● Brief
Output exactly the lines that run from the line with "Open favorites star icon" to the end of the material, both ends included, and no other lines.

● Data shown

== == ==

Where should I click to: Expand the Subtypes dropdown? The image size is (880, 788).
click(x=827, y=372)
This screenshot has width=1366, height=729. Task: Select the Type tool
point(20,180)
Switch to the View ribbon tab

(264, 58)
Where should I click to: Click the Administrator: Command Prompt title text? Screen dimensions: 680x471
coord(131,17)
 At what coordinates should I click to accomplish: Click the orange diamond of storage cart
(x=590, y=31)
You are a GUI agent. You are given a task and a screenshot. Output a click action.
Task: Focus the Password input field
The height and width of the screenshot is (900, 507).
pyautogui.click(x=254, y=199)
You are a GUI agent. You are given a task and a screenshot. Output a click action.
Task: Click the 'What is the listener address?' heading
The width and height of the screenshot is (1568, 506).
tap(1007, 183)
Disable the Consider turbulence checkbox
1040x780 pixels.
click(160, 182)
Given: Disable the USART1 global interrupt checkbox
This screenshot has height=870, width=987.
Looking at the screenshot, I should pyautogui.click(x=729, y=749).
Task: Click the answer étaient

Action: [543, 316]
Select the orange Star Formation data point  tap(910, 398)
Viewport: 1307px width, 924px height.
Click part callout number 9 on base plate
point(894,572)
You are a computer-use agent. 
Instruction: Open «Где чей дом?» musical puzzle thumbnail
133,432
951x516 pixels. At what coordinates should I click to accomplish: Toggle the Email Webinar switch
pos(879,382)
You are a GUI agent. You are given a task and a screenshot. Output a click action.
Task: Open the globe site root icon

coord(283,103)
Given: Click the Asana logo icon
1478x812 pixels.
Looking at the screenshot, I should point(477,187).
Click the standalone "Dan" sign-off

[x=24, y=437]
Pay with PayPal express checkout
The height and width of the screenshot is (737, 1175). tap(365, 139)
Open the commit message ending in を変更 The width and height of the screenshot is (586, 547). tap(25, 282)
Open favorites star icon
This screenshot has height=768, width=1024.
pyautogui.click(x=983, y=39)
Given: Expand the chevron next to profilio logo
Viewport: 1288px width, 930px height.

== == ==

● Answer section
Open favorites star icon
This screenshot has height=768, width=1024.
pyautogui.click(x=983, y=39)
Given: Expand the chevron next to profilio logo
Viewport: 1288px width, 930px height.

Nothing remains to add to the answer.